Drug-induced psychosis refers to a syndrome of psychotic symptoms that results from exposure to a substance and persists beyond bodily elimination of the substance. In some cases, psychosis can result from withdrawal, as well. While symptoms may be similar to other disorders with psychotic features, they will vary depending on the substance, dosage, frequency of use, and comorbidities.
What Is Psychosis?
Psychosis is a syndrome characterized by a disconnect from reality, whereby the cause can be a preexisting medical or psychiatric condition, as well as external substances and trauma. Symptoms can be observed in several personality, mood, or psychotic disorders (e.g., schizophrenia, bipolar disorder, schizotypal personality disorder, etc.). In other cases, psychosis may occur due to a neurological condition, such as Huntinigton’s or a brain tumor. Exhibition of symptoms will vary depending on the cause of the psychosis, but episodes will typically include similar symptoms.
The key characteristics of psychosis are:
- Delusions: Distorted beliefs that, despite possibly having a kernel of truth, are not supported by the overwhelming evidence accessible to most other objective, non-psychotic observers.
- Hallucinations: Sensory experiences, in any sensory modality, that can take the form of seeing, hearing, or tasting things that aren’t really there.
- Disorganized speech: Speech that does not make logical sense or is incoherent; or, the repetition of the same word or phrase over and over.
- Disorganized behavior: Behavior that does not fit a given situation.
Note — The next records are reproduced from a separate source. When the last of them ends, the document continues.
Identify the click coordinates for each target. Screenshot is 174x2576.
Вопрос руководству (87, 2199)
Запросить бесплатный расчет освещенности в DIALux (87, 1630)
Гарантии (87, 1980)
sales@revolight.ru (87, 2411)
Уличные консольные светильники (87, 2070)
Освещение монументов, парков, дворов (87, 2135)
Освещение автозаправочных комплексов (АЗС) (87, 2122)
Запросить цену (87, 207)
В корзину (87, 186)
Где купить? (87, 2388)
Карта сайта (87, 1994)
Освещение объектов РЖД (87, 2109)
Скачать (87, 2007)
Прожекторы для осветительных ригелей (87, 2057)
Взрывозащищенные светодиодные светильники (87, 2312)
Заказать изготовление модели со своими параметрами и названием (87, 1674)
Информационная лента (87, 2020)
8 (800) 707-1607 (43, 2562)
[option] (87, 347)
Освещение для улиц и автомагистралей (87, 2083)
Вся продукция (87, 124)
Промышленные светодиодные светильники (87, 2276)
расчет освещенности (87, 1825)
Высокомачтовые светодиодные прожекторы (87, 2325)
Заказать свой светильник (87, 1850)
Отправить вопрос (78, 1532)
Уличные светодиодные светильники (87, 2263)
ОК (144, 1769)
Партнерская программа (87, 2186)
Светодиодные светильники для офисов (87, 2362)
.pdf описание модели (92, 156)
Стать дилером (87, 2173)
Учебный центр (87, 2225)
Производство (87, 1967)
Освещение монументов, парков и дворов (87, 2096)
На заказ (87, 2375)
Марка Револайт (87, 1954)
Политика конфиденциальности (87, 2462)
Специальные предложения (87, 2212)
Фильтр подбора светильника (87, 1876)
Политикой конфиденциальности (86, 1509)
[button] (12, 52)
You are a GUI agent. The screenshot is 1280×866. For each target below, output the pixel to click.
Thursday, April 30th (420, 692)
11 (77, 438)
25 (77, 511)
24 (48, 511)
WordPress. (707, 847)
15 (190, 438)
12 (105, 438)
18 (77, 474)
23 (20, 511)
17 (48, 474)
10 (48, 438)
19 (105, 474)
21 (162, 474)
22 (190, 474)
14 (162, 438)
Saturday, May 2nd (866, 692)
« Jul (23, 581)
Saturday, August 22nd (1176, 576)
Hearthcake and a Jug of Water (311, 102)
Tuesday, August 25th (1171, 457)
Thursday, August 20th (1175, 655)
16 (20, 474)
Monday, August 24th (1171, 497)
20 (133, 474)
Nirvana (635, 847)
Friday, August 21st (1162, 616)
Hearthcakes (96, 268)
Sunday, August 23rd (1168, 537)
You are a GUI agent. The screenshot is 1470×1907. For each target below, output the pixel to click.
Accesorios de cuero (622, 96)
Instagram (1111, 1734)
- Negative symptoms: Absence of typical, common, or normal features that most individuals regularly exhibit, such as blunted affect.
What Is Drug-Induced Psychosis?
Many substances can induce a psychomimetic (i.e., “mimicking psychosis”) response, producing psychotic symptoms similar to those seen in formal psychotic disorders. These symptoms may occur during a period of intoxication and then fade as the substance is eliminated from the body with time. During the period of intoxication and detoxification, individuals are usually aware that their psychotic symptoms are caused by the ingested substance. However, when psychomimetic symptoms persist beyond detoxification, a diagnosis of substance-induced psychotic disorder (a.k.a., “drug-induced psychosis”) may be appropriate. It is estimated that 7-25% of individuals presenting with acute psychotic symptoms for the first time are experiencing this.1
Substance-induced psychotic disorder is classified in the DSM-5 under Schizophrenia Spectrum Disorders and it can be challenging, even for clinicians, to differentiate them from primary psychotic disorders.
Below are key distinguishing factors of drug-induced psychosis:
- Age: While age of onset for certain primary psychotic disorders, like schizophrenia, is typically from the late teens to early 30s, many cases of substance-induced psychosis occur outside that age range.
- Family history: There is a stronger genetic/heritability link with primary psychotic disorders than with substance-induced psychosis.
- Symptoms: Substance-induced psychosis is associated with fewer positive and negative symptoms than primary psychotic disorders, but more affective and anxiety-related symptoms.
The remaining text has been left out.